In response to the UK’s Mansion House reforms, which encourage pension schemes to increase investment in productive finance, XPS Pensions Group has launched an illiquid solution for small and medium-sized defined contribution (DC) pension schemes.
Last July, the Chancellor of the Exchequer, Jeremy Hunt, announced plans to unlock up to £75bn of additional investment from DC and Local Government Pension Schemes (LGPS) to help grow the UK economy.
As part of the plans, Hunt asked DC schemes to commit to allocating at least 5% of their default portfolio to unlisted equities by 2030.
In response to the regulations announced by Hunt last year, XPS has developed an approach that can target a 20% allocation to private markets within default strategies for DC schemes with total assets of £30m and above.
XPS said the solution is “cost-efficient” while offering the flexibility to be tailored to individual scheme requirements. A scheme invests via a platform provider who manages a blended fund, periodically rebalanced to maintain the target allocation.
Each blended arrangement is a scheme-specific structure so there are no other investors to deplete the liquid component.
The arrangement includes additional fees of the order of 0.4% per annum compared to investing in a traditional liquid strategy.
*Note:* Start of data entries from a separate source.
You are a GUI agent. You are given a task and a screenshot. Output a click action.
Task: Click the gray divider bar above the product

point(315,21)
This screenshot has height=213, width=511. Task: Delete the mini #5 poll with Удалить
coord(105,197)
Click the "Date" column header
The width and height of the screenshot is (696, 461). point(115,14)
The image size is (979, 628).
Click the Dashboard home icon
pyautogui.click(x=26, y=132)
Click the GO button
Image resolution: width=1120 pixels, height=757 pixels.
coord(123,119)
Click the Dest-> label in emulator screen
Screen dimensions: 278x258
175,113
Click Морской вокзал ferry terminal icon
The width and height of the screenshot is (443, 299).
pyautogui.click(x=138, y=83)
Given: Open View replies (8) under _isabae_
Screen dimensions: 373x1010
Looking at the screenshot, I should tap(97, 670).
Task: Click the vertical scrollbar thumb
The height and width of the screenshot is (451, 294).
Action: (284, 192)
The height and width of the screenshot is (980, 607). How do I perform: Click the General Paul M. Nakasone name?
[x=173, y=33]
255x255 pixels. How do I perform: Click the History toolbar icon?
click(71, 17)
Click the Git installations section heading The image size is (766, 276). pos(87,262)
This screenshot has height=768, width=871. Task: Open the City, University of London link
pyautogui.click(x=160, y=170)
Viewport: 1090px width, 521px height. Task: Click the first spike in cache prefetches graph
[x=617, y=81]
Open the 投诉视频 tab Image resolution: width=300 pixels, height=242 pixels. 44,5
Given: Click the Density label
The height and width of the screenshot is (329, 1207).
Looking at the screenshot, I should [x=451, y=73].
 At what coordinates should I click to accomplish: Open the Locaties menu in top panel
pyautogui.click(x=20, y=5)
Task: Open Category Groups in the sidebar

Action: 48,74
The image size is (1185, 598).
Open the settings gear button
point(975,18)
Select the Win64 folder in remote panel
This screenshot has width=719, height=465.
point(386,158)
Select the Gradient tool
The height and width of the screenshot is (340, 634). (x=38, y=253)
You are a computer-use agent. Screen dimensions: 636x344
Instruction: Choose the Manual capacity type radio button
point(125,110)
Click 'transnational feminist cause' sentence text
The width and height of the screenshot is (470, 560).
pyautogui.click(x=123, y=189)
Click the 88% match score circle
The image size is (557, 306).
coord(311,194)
XPS believes this will be offset by higher returns and greater diversification from listed markets than otherwise possible.
XPS projects that the additional net return would be expected to increase a typical member’s pot by 7%. In addition to expecting higher returns, the private market focus also provides scope for additional ESG impact through targeted private market investment in key sectors, XPS added.
Mark Searle, head of DC investment, said there is a “huge” opportunity for DC schemes to benefit from growth in private markets, but until now, this has only been accessible for the largest schemes.
He said: “This approach is the first-of-its-kind to provide access of this magnitude to illiquid private market assets for mainstream small and medium sized DC schemes.”
Searle said XPS set out with the “ambition of creating an approach that allows as many DC members as possible to benefit from the merits of private market assets, without having to wait for a change in regulation from the government“.
Simeon Willis, chief investment officer, added: “What’s unique about this approach is that each scheme will have its own arrangement, combining liquid and illiquid assets.”
He said that this gives schemes an autonomy over choosing funds and how the allocation changes through time, and crucially maintains independence from other investors.
He said: “This new approach will give schemes substantive exposure to illiquid assets, without the potential for other investors to eat up their liquidity buffer for breakfast.
“This liquidity snaffling has caused high-profile difficulties for pooled arrangements which have attempted to overcome the need for liquidity by pooling liquid and illiquid assets together in a daily traded fund,” he concluded.